Nam Cao <namcao@linutronix.de> says:
Hi,
This v4 is the follow-up to v3 at:
https://lore.kernel.org/linux-fsdevel/20250527090836.1290532-1-namcao@linutronix.de/
which resolves a priority inversion problem.
The v3 patch was merged, but then got reverted due to regression.
The direction of v3 was wrong in the first place. It changed the
eventpoll's event list to be lockless, making the code harder to read.
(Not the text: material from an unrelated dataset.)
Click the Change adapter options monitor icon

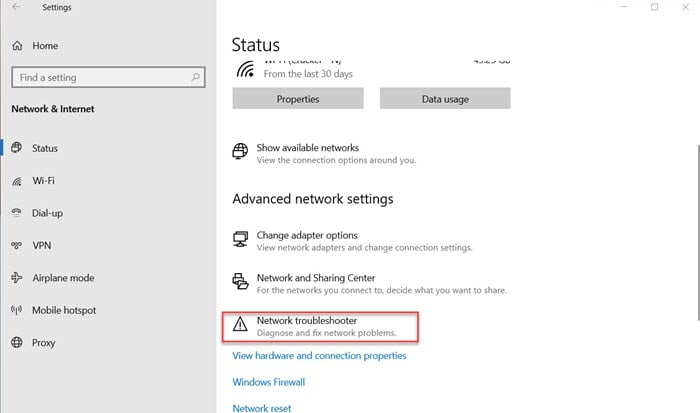[x=240, y=239]
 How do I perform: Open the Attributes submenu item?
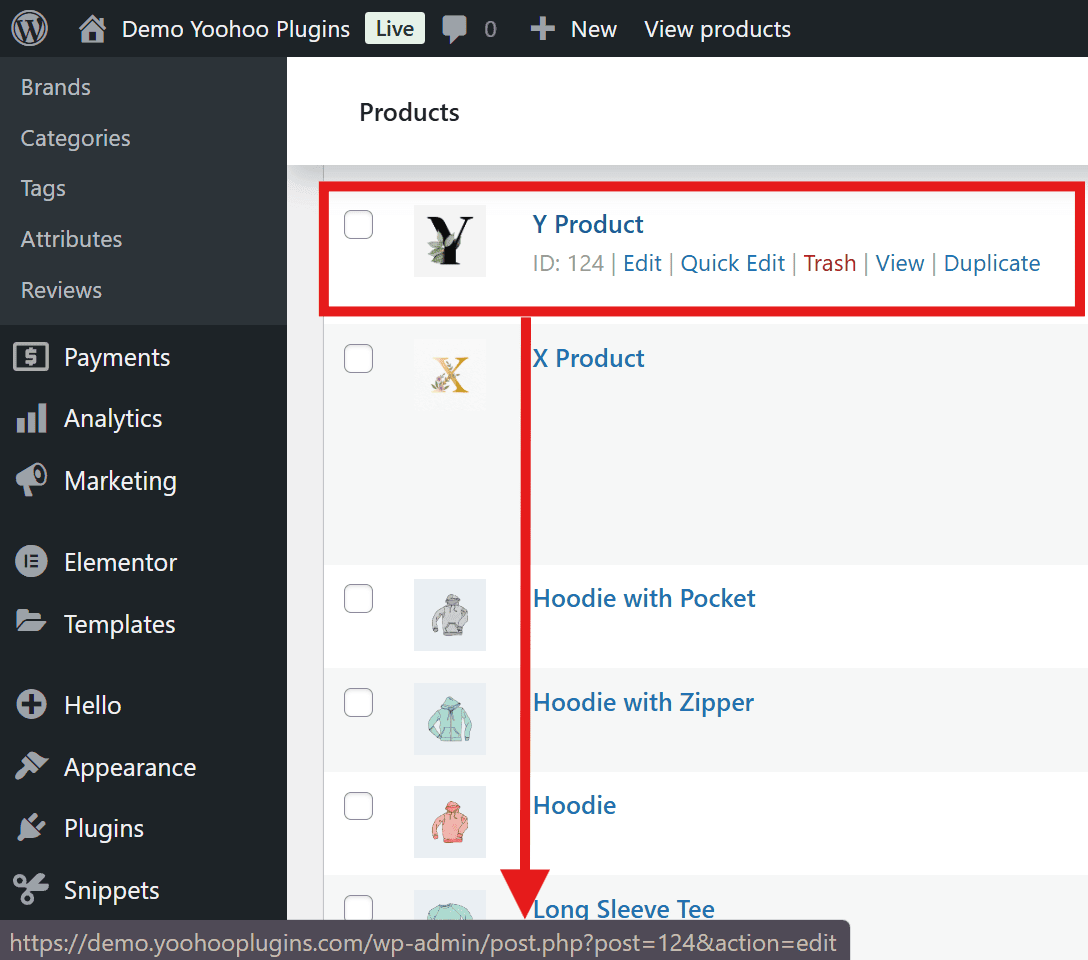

I
stared at the patch again, but still couldn't figure out what the bug is.
The performance numbers were indeed impressive with lockless, but the
numbers are from a benchmark, which is unclear whether it really reflects
real workload.
This v4 takes a completely different approach: it converts the rwlock to
spinlock. Unfortunately, unlike rwlock, spinlock does not allow concurrent
readers. This patch therefore reduces the performance numbers.
I have some optimization tricks to reduce spinlock contention and bring the
numbers back. But Linus appeared and declared that epoll's performance
shouldn't be the priority. So I decided not to post those optimization
patches.
* patches from https://lore.kernel.org/cover.1752581388.git.namcao@linutronix.de:
eventpoll: Replace rwlock with spinlock
Link: https://lore.kernel.org/cover.1752581388.git.namcao@linutronix.de
Signed-off-by: Christian Brauner <brauner@kernel.org>
Diffstat (limited to 'scripts/gdb/linux/mm.py')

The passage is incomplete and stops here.